* INFORMATION SUPPLIED
▼▼▼
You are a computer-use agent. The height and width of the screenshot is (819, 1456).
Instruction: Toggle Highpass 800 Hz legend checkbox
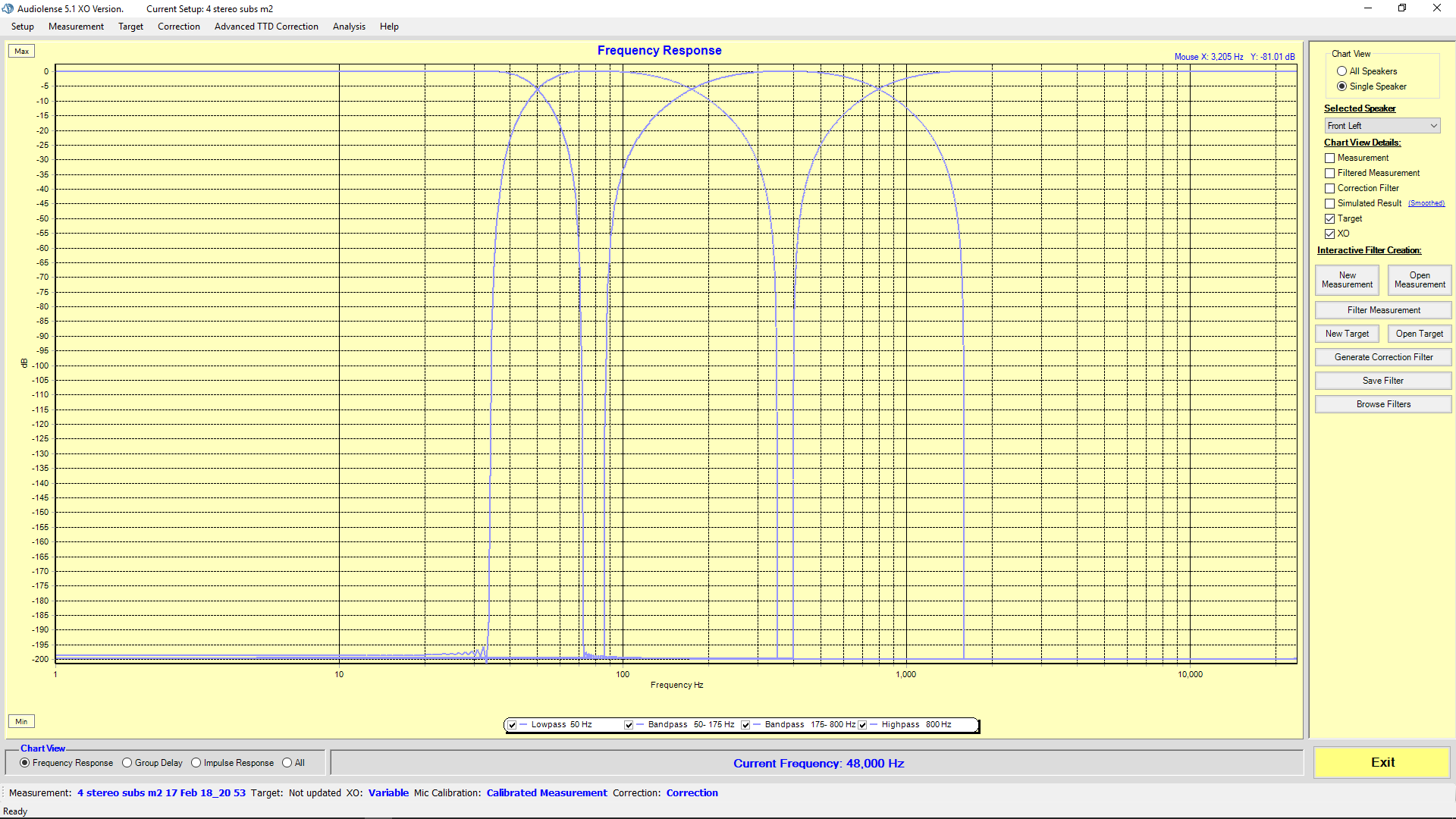(x=862, y=725)
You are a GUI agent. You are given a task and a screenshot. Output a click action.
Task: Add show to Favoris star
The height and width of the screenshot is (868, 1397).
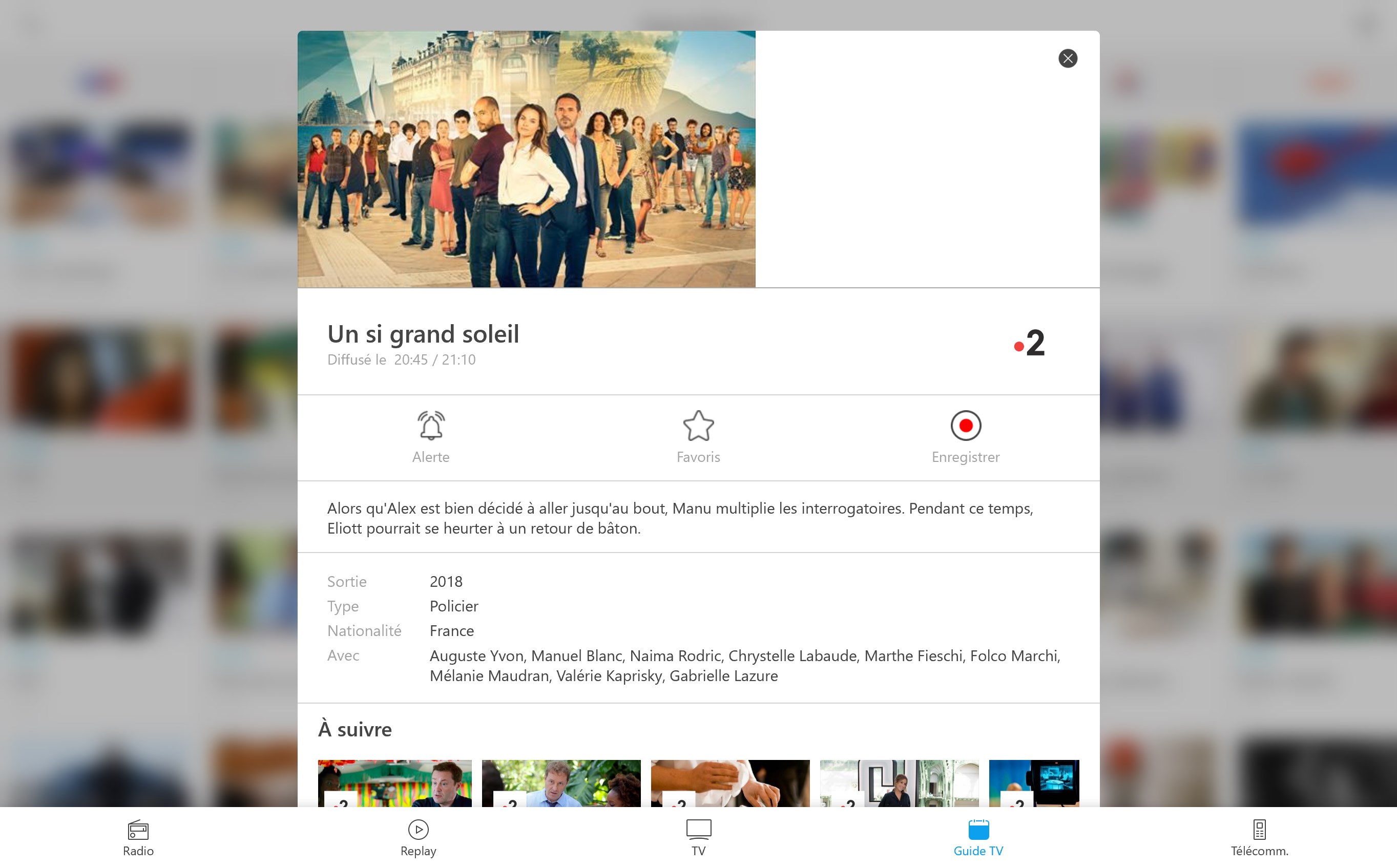[698, 426]
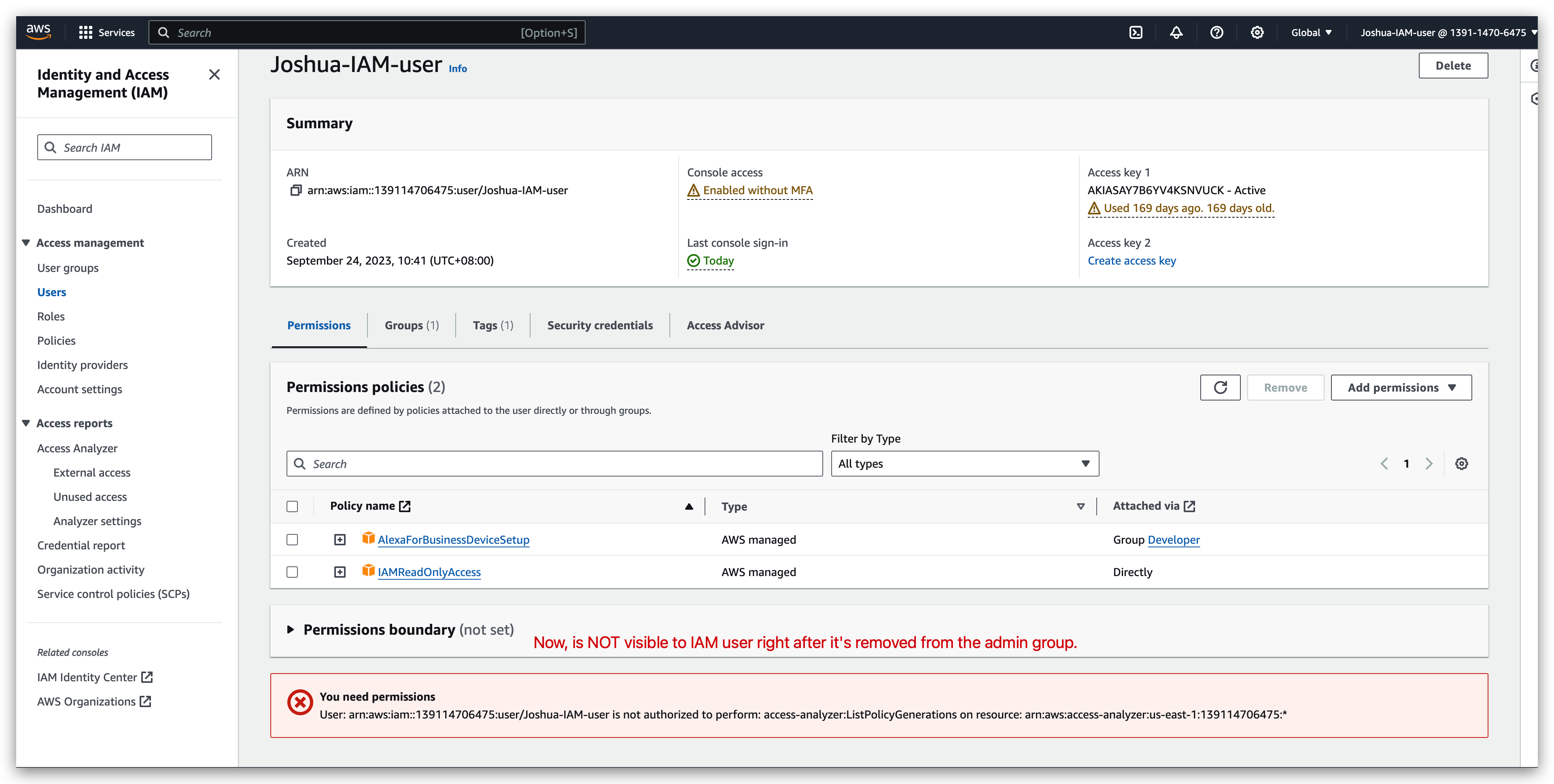Open the Access Advisor tab
The width and height of the screenshot is (1554, 784).
(x=725, y=325)

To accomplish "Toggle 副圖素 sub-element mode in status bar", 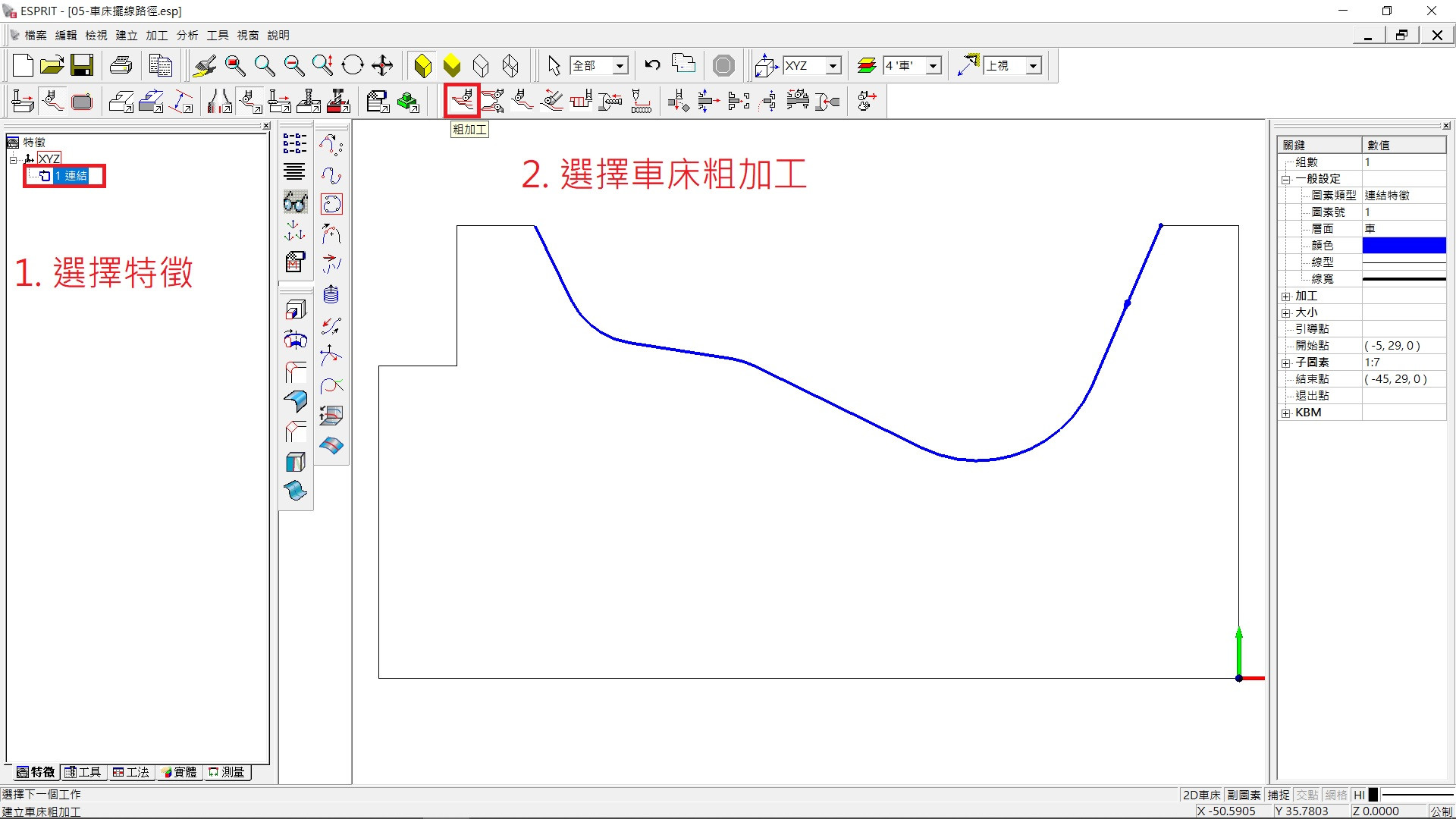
▲▲▲
* YOUR GOAL
Restate the material above word for word, so that nothing changes except that the pictures are gone.

* SOLVED EXERCISE
You are a computer-use agent. The height and width of the screenshot is (819, 1456).
Instruction: Toggle Highpass 800 Hz legend checkbox
(x=862, y=725)
You are a GUI agent. You are given a task and a screenshot. Output a click action.
Task: Add show to Favoris star
The height and width of the screenshot is (868, 1397).
[698, 426]
Open the Access Advisor tab
The width and height of the screenshot is (1554, 784).
(x=725, y=325)

To accomplish "Toggle 副圖素 sub-element mode in status bar", 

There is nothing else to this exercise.